Gagajo I can see the problem. DH faced all sorts of accusations when and aunt and uncle made him the 'neutral' executor, because of fall outs with nearer relatives.

I wonder whether you could discuss this issue with your brother's wife and tell her that if you look after your father's affairs, you wll not use the opportunity to cheat them out of anything, including getting wills rewritten, and put it in writing as well.

Lathyrus Mon 07-Nov-22 19:03:33

Thinking about it, you might not even be able to help if you’re not named as next of kin.

They were awfully strict about letting me have access even to information about my MIL when she was in care, let alone handle any of her affairs.

What a muddle for you.

GagaJo Mon 07-Nov-22 19:14:11

Even my bro wasn't allowed to talk to our father when he went into the home, because they said it would distress him (dad).

VioletSky Mon 07-Nov-22 19:16:55

I would send your brother some sort of short letter or card offering to help if needed.

Then you have offered and your brother can decide what help he wants or needs.

That way if you aren't asked you know you offered and if you are asked, you are only doing as asked so less likely to be accused of taking over or trying to get favour?

Glorianny Mon 07-Nov-22 19:36:29

I think the best advice is to contact your brother through his wife. She will know what he is capable of coping with. She may very well welcome any help you offer. Perhaps explain the same things you have on this thread. I hope you manage to solve your problem, you seem to have a lot to deal with just now. Take care.

Hithere Mon 07-Nov-22 19:56:20

I would ask your brother (or his wife) how you can help

The danger with you helping your brother is what the future holds - would you get stuck in next of kin role for years?
This is more than helping your brother, it is about the long term

Barmeyoldbat Mon 07-Nov-22 20:37:19

Gagajoe, what a sad situation, I would do the contact through his wife and work with her. All the best

GagaJo Mon 07-Nov-22 21:25:33

Hithere

I would ask your brother (or his wife) how you can help

The danger with you helping your brother is what the future holds - would you get stuck in next of kin role for years?
This is more than helping your brother, it is about the long term

I think the problem is, if either myself or my brother don't do it, his OTHER next of kin is my uncle. Who cheated my father, my brother and I out of our half of the inheritance from our grandparents.

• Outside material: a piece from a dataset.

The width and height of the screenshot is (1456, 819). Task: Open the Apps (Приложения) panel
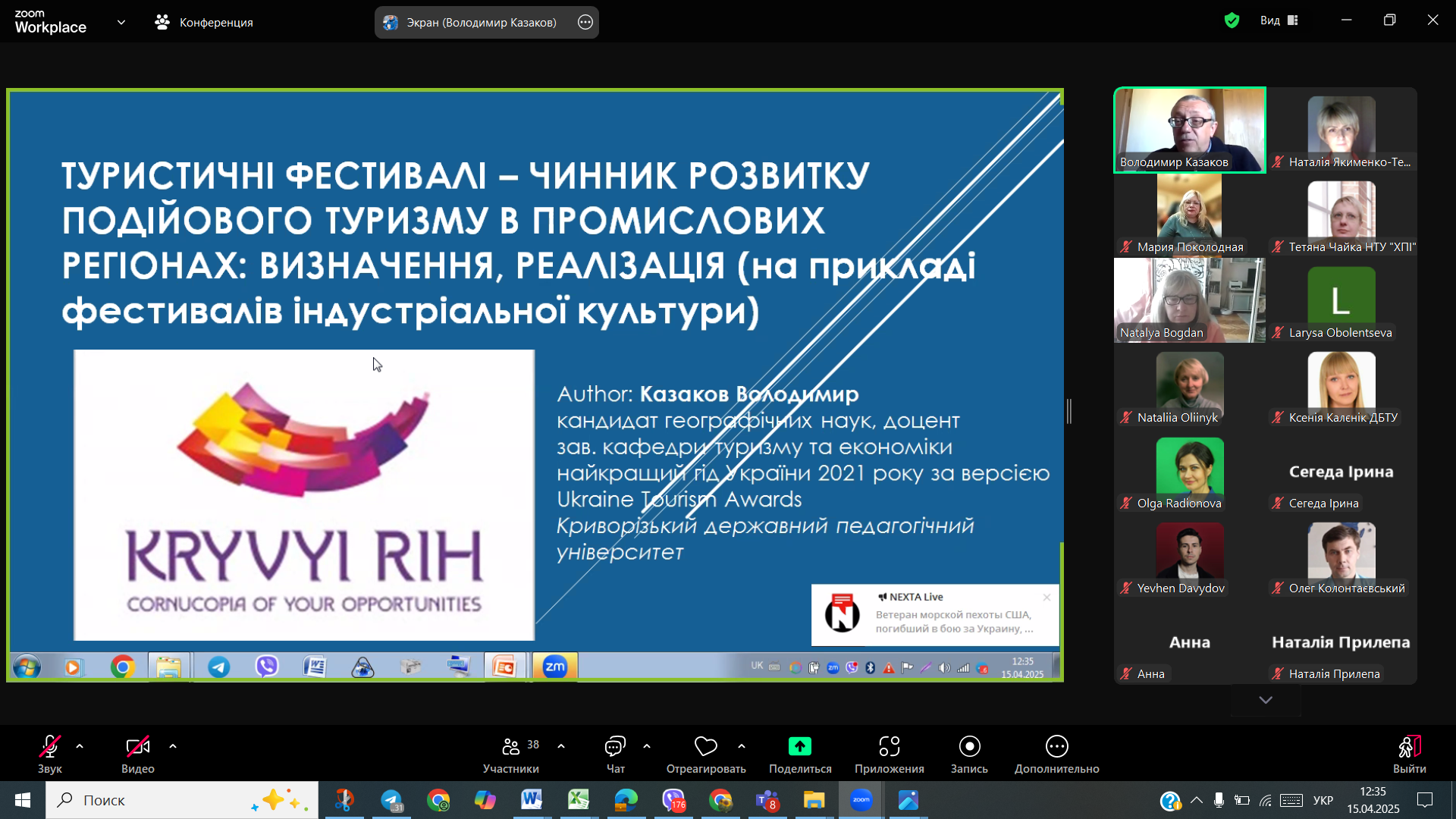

So if bro can't do it and I don't, if father dies and uncle is in charge, my brother will get nothing.

Bloody families.

Hithere Mon 07-Nov-22 21:30:38

I see your dilemma

Let me ask you, what are the chances your uncle may challenge the will asking your brother gets nothing?

Hithere Mon 07-Nov-22 21:30:58

Brother to get nothing

Nannagarra Mon 07-Nov-22 22:06:32

You are in contact with your sister-in-law. Explain to her that your motive is not to inherit; ask what she and her husband would like you to do. She will know the background and be glad of your support.